Sunday, April 23, 2006
The Society for Philosophy and Psychology is having its annual meeting in St. Louis in June. Shaun Nichols, one of the conference organizers, invited me to comment on a paper by Jonathan Weinberg and Aaron Meskin on a kind of theoretical psychological explanation to the puzzle of imaginative resistance. Cool! (Now I only wish I'd been on the ball sooner, so I could have submitted my own paper. Next year!)
Thursday, April 20, 2006
The State of the Blog (and the dissertation)
This blog has obviously fallen into disuse. Also, I've been academically unmotivated lately; I haven't gotten a whole lot done. I think I'll try to correct both of these circumstances with one policy initiative. I'm going to start tracking my philosophy work in this blog -- setting goals for myself, and discussing ideas as they come to me.

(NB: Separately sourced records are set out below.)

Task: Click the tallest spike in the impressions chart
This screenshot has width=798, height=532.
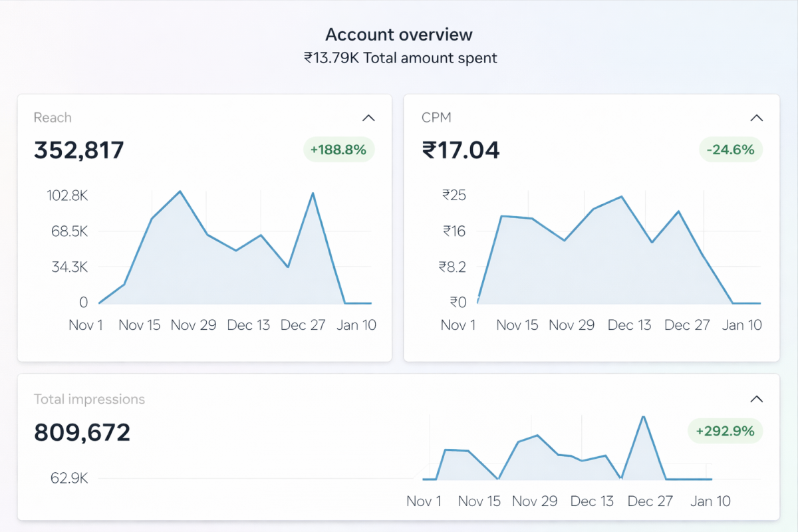Action: (643, 417)
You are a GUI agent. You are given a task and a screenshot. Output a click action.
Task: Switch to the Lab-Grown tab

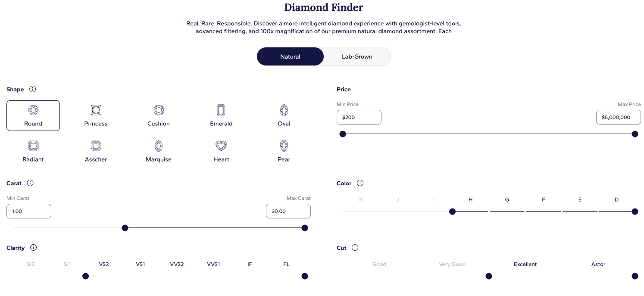point(357,56)
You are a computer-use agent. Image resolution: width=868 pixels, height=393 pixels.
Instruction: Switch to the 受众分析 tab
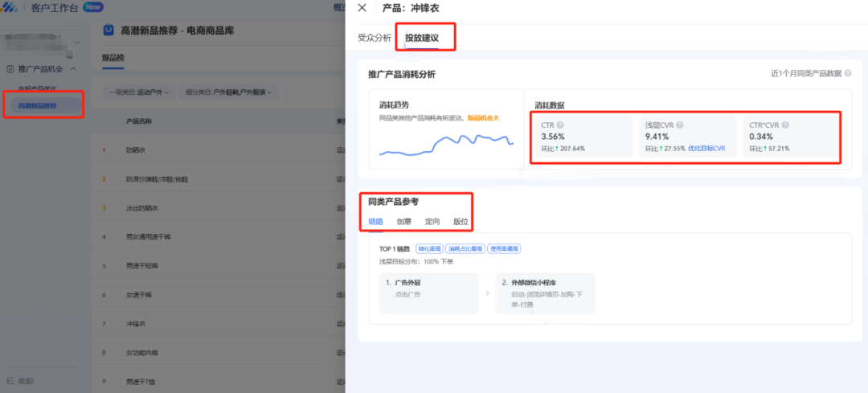(375, 38)
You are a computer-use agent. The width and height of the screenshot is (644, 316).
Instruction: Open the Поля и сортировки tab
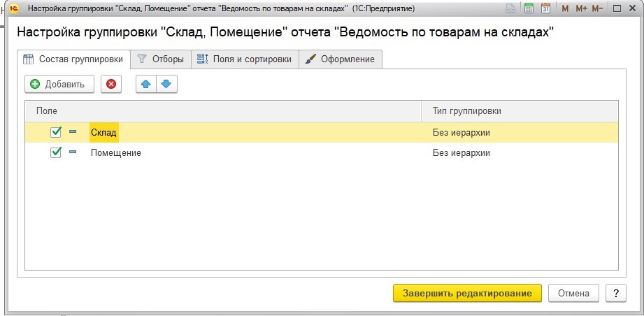pos(245,59)
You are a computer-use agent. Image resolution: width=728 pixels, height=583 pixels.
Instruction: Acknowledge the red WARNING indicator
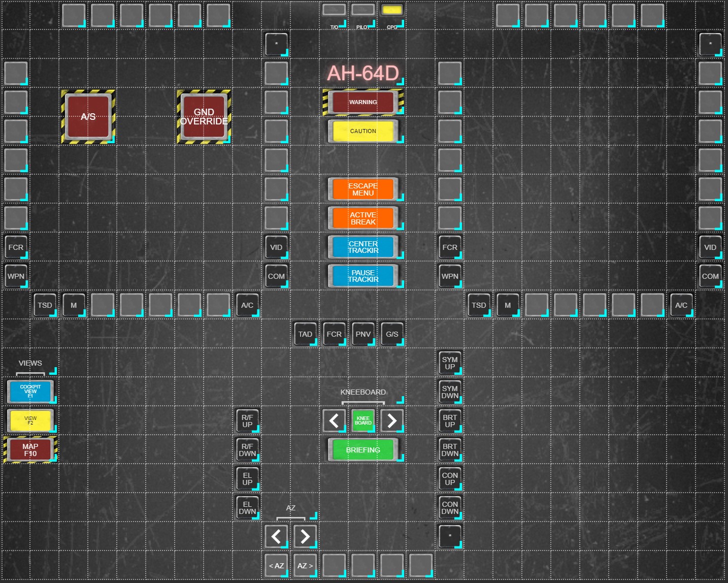363,102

This will have an obvious impact on those of you non-philosophers who read here because you are my friends. Or maybe you read for some other reason, though I can't imagine what that would be. This blog may become flooded with material you don't care about. Sorry for that. It won't hurt my feelings if you go away. And if you stay, I'll try to keep things lively and interesting and somewhat informative about my life, too. Basically, I'm going to try for that tricky balance between academic writing and life stuff. We'll see how it goes. So, here are some thing I intend to do soon: Today is Thursday, and I last updated the Papers Blog last Saturday, almost a week ago. It's overdue -- I will update tomorrow, or possibly even tonight. David Sosa has written a review of Colin McGinn's book on imagination. John Bengson helpfully sent me a copy -- I will read and take notes on it tomorrow, too. I've been toying around with a new general outlook on conditionals. I will think about it some more, hopefully enough to write a post about it over the weekend. Background thought: which faculty members at Rutgers should I ask to be on my dissertation committee?
Tuesday, April 11, 2006
A few weeks ago, Ernest Sosa, my dissertation advisor at Brown, announced that he would be leaving Brown this fall to go to Rutgers full-time. He asked me if I'd be interested in the possibility of following him there -- we've looked into it, and today I'm finally ready to announce that I will go. A major change is in store. Funny how life throws those at you. I'll be moving to New Brunswick, NJ in September.